Task requirements:
Switch "Discord" to "Slack" in the items starting with the line containing "Open the terms and conditions link" and going on through the line containing "Click the Academics", and give those lines again with nothing else changed.

Supplied material:
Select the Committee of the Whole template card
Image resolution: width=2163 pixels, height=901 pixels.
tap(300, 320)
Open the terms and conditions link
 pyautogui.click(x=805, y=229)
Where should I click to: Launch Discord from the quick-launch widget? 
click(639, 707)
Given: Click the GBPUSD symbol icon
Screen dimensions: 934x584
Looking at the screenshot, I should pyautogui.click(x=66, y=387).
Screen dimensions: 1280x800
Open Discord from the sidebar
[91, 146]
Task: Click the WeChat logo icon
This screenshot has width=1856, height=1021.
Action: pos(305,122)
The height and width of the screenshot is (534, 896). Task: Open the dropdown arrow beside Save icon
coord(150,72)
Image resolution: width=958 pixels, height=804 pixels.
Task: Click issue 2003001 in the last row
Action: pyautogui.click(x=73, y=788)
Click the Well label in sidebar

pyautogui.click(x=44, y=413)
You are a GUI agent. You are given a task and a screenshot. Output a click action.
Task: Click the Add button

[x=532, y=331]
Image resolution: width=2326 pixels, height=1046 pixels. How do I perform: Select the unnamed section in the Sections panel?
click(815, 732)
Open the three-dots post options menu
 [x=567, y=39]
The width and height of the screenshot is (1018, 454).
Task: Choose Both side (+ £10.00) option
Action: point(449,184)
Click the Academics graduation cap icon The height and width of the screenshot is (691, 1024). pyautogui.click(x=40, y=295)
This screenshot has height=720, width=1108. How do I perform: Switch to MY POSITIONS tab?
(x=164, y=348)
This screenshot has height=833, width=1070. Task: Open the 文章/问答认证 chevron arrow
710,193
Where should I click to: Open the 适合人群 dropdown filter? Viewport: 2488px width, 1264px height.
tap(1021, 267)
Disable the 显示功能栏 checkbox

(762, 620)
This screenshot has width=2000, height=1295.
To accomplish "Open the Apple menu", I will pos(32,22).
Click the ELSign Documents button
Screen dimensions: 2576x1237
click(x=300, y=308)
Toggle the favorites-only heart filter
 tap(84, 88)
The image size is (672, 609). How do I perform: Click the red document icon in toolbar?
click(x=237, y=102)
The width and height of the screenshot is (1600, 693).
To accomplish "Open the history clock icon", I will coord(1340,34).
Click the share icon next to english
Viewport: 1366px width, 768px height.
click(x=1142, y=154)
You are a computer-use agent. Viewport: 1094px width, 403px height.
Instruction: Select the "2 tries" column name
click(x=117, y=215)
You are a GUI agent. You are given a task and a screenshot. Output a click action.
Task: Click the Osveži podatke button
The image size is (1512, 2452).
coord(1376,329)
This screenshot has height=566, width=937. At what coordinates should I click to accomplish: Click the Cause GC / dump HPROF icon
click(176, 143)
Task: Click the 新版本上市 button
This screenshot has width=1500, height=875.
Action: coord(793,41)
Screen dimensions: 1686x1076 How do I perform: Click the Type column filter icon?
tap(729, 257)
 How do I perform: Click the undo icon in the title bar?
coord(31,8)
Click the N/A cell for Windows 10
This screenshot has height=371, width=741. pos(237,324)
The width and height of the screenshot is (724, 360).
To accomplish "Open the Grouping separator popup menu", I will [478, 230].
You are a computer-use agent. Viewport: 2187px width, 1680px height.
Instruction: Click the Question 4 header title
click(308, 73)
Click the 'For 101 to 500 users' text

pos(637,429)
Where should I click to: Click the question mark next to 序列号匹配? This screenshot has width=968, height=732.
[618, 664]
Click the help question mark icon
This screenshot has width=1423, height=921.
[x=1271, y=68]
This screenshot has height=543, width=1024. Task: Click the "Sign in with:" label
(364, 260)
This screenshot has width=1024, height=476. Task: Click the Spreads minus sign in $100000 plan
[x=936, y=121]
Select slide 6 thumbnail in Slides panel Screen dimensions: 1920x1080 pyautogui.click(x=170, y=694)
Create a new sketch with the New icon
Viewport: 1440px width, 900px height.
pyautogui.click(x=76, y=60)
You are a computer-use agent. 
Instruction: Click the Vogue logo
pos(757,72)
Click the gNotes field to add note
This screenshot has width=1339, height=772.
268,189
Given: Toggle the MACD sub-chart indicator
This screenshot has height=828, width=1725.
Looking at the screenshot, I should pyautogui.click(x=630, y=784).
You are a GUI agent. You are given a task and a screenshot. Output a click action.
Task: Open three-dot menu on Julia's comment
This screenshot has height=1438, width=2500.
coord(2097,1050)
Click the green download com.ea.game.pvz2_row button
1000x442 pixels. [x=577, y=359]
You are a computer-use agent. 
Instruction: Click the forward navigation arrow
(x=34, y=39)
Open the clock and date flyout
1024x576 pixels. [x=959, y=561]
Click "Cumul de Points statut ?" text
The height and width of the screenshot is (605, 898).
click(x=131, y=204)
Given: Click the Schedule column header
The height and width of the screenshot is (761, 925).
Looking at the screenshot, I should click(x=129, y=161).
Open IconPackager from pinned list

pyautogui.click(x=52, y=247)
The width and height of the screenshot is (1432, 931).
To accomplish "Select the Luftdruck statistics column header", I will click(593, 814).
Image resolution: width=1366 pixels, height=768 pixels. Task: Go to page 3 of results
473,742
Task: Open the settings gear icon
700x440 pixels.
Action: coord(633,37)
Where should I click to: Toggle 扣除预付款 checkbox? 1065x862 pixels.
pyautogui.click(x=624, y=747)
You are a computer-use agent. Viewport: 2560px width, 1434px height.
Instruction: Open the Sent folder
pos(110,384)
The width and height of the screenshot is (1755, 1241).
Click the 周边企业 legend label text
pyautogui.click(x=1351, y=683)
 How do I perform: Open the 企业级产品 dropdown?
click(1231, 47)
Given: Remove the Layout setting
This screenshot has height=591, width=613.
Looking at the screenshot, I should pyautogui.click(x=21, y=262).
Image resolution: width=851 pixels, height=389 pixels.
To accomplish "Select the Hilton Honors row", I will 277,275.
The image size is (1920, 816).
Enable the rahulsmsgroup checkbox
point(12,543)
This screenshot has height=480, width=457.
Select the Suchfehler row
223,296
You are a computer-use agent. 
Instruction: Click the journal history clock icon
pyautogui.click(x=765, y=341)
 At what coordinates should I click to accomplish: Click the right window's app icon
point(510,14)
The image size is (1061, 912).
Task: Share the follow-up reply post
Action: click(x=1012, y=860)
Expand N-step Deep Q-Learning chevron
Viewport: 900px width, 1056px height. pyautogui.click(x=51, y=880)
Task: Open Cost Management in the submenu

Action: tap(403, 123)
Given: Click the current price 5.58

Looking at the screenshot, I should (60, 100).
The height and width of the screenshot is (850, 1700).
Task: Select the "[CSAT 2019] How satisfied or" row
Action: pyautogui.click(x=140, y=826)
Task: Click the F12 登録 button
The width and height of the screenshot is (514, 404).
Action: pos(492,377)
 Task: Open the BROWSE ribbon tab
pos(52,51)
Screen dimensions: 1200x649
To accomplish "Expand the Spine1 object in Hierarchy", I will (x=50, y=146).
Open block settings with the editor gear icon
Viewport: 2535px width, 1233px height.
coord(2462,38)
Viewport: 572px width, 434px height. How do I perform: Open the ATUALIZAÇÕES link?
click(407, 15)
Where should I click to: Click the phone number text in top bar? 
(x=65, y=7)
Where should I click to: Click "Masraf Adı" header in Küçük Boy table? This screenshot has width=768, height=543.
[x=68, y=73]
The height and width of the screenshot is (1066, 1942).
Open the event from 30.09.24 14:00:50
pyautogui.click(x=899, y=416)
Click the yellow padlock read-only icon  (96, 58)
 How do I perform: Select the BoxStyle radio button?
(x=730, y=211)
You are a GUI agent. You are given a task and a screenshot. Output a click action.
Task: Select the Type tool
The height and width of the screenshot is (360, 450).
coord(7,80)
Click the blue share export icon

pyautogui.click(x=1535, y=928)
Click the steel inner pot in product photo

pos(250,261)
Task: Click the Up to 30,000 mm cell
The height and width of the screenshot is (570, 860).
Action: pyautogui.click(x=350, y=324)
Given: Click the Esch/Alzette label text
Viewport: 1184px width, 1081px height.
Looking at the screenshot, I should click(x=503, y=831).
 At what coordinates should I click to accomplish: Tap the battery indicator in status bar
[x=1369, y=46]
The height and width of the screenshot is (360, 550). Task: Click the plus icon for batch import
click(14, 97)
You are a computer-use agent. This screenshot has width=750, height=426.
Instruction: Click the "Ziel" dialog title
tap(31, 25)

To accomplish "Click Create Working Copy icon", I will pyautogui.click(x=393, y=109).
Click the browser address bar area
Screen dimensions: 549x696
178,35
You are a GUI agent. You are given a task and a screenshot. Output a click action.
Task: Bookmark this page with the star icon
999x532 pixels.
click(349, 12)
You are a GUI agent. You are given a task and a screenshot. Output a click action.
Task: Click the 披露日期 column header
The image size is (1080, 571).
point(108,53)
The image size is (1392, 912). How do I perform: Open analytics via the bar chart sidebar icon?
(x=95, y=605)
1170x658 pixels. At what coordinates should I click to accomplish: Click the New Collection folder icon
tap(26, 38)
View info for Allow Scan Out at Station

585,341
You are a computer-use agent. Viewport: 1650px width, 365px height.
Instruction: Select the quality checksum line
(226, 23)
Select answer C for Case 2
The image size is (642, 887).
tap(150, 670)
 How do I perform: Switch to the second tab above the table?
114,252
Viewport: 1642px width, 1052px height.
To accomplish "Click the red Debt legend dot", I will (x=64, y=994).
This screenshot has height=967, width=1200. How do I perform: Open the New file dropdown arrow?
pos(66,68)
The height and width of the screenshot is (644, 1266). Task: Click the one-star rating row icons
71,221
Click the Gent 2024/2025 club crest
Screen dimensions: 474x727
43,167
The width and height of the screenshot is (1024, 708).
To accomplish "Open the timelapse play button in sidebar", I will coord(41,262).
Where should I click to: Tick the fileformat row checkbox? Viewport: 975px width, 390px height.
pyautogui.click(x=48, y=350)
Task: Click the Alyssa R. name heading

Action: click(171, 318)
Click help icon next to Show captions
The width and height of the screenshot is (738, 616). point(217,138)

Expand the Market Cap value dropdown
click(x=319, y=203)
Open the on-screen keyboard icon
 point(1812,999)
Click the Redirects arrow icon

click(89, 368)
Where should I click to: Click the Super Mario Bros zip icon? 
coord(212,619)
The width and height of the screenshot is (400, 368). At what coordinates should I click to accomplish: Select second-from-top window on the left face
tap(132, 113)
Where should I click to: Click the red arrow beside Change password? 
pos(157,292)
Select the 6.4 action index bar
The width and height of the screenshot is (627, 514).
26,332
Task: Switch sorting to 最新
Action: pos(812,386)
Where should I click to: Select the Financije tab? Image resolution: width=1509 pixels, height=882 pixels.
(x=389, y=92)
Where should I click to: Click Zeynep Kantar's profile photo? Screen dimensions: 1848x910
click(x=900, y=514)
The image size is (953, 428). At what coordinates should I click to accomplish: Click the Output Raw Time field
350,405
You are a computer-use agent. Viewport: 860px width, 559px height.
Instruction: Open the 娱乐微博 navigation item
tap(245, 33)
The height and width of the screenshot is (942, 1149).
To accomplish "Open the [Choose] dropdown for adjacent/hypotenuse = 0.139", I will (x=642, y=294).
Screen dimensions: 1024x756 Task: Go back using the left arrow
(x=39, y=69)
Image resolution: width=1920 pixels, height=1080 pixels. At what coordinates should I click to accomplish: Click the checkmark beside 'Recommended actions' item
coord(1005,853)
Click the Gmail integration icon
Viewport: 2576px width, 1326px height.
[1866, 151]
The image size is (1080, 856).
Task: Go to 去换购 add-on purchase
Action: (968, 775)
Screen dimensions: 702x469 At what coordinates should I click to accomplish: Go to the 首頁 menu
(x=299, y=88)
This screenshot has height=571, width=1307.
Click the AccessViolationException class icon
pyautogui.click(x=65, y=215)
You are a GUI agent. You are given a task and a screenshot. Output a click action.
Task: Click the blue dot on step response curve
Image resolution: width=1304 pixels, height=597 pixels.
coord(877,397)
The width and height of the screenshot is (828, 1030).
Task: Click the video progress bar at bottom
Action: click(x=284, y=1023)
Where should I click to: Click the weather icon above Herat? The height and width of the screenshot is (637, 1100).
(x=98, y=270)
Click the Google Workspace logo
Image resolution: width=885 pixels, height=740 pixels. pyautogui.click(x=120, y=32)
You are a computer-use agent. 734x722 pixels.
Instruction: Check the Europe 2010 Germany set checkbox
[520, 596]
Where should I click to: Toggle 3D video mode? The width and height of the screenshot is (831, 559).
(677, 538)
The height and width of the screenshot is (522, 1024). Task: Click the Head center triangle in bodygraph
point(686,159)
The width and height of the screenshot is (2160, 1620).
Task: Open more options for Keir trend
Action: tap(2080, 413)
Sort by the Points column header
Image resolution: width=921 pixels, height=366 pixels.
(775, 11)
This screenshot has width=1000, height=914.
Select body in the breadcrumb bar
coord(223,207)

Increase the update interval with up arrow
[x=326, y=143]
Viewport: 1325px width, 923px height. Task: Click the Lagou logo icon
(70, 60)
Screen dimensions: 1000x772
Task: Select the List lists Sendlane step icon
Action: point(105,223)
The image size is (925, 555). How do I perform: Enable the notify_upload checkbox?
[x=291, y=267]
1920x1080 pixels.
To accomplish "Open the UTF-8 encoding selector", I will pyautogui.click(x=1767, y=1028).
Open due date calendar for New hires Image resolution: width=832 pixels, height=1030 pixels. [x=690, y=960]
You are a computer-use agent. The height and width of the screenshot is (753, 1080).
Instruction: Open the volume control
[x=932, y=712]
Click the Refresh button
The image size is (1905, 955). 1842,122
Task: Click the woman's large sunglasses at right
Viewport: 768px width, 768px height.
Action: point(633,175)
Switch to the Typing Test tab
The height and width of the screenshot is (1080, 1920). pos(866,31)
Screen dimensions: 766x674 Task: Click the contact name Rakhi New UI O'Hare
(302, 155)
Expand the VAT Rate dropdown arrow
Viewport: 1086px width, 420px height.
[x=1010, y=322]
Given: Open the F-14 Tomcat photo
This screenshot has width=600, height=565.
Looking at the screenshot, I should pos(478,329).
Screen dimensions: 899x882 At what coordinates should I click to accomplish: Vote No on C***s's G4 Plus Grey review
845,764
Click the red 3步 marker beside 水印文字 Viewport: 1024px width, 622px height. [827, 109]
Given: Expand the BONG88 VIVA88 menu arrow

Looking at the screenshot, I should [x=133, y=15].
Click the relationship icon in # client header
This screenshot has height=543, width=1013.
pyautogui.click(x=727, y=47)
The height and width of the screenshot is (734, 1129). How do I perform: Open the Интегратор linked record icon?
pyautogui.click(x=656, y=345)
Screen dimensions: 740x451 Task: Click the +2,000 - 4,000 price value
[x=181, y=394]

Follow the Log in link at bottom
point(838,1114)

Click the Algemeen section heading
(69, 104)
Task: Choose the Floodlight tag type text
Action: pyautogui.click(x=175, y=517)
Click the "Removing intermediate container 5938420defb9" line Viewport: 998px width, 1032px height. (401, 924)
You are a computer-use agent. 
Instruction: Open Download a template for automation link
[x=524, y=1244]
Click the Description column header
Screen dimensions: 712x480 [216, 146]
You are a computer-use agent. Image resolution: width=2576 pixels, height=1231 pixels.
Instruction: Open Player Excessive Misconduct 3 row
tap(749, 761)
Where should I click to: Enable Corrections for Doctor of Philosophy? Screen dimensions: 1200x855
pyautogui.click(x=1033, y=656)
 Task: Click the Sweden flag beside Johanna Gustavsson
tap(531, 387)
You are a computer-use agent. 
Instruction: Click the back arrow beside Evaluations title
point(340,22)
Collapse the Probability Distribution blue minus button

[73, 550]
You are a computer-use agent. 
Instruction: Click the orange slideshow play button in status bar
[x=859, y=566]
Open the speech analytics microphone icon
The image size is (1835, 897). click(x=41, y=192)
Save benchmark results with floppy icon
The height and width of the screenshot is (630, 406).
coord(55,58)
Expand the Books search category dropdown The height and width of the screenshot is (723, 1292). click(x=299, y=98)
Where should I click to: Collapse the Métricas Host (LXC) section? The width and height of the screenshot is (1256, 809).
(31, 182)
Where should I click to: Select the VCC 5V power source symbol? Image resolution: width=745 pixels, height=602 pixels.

Finished exercise:
Open the terms and conditions link
 pyautogui.click(x=805, y=229)
Where should I click to: Launch Slack from the quick-launch widget? 
click(639, 707)
Given: Click the GBPUSD symbol icon
Screen dimensions: 934x584
Looking at the screenshot, I should pyautogui.click(x=66, y=387).
Screen dimensions: 1280x800
Open Slack from the sidebar
[91, 146]
Task: Click the WeChat logo icon
This screenshot has width=1856, height=1021.
Action: pos(305,122)
The height and width of the screenshot is (534, 896). Task: Open the dropdown arrow beside Save icon
coord(150,72)
Image resolution: width=958 pixels, height=804 pixels.
Task: Click issue 2003001 in the last row
Action: pyautogui.click(x=73, y=788)
Click the Well label in sidebar

pyautogui.click(x=44, y=413)
You are a GUI agent. You are given a task and a screenshot. Output a click action.
Task: Click the Add button

[x=532, y=331]
Image resolution: width=2326 pixels, height=1046 pixels. How do I perform: Select the unnamed section in the Sections panel?
click(815, 732)
Open the three-dots post options menu
 [x=567, y=39]
The width and height of the screenshot is (1018, 454).
Task: Choose Both side (+ £10.00) option
Action: point(449,184)
Click the Academics graduation cap icon The height and width of the screenshot is (691, 1024). pyautogui.click(x=40, y=295)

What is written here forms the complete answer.